Milan Kundera parla della nostalgia nel libro “L’ignoranza” e racconta come questa parola sia diversa da lingua a lingua, anche nei suoi significati, nelle sue sfumature. Nostalgia viene dalle parole greche nóstos e álgos: ritorno e sofferenza. La sofferenza di non poter più tornare. Dunque la sofferenza di un mondo che non c’è, di persone lontane, di luoghi che non vedi da anni, di ritorni che appaiono impossibili. In certi Paesi si distingue tra nostalgia vera e propria e rimpianto della propria terra; gli islandesi, che hanno un lingua antichissima, usano söknudur per nostalgia e heimfra, per il rimpianto. I portoghesi la chiamano saudade, gli spagnoli añoranza, dal catalano enyorar, che a sua volta deriva dal latino ignorare, mentre per i tedeschi è sehnsucht, «desiderio di ciò che è assente».

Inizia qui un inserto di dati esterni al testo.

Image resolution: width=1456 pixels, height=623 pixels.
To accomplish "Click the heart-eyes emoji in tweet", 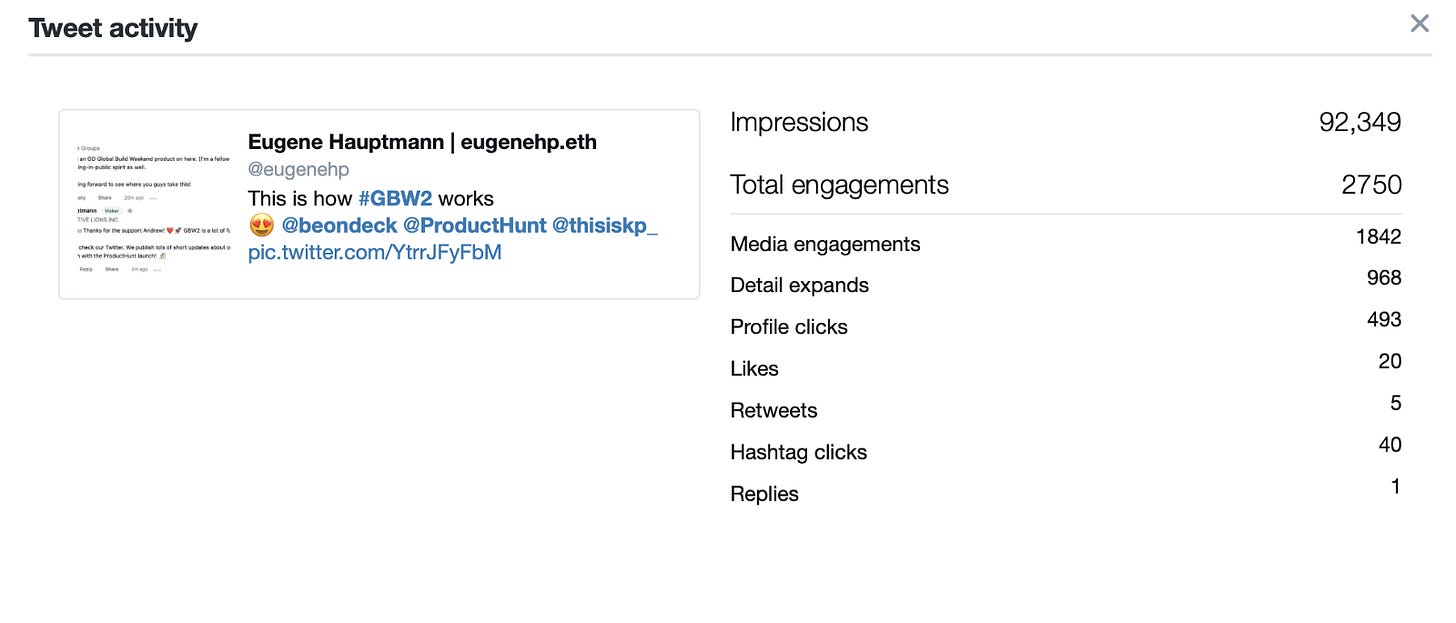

Nostalgia è non poter tornare e non poter sapere. La mancanza delle propria terra, dei propri luoghi, dell’amore, e ancora la distanza, il non poter sapere, il non poter vedere. Le nostalgie di Ulisse, il più grande avventuriero di tutti i tempi, ma soprattutto l’uomo di nóstos e di álgos.

Agli inizi del secolo scorso, esploratori e scrittori coniarono l’espressione “mal d’Africa” per dare un nome a quella strana sensazione, improvvisa, che ti faceva rimpiangere il continente africano, anche se ci eri stato una sola volta e per poco: come un richiamo, ancestrale, arcaico, come una malattia priva di cure e alle volte irresistibile. Il luogo originario, il punto lontano da tutto dove hai bisogno di tornare è un tema fondante da sempre. La nostalgia diventa quasi uno spazio sacro, un rito di lontananza, nel nome dell’añoranza, dell’ignoranza. Solo che ormai nóstos e álgos hanno perso il loro valore. Non c’è più ritorno, non c’è più lontananza, non c’è più immaginazione.
Il futuro è molto orientato verso un nuovo modo di indossare la nostalgia, per tenere lontana l’añoranza. C’è una vicinanza artificiale di immagini, sensazioni ed emozioni altrui che puoi indossare e sentire con te. Un passo ulteriore per prosciugare quel grande mare dove navigò Ulisse, il mare che gli restituì la via del ritorno. Se si torna per poter raccontare, allora lo stare lontani permette di ricordare. Oggi non ci sono partenze e ritorni, c’è un tempo misto, ibrido che non consente ricordi che non siano memoria di un presente indifferente, dove esserci o mancare è solo una connessione accesa o spenta, che cancella sogni e nostalgie.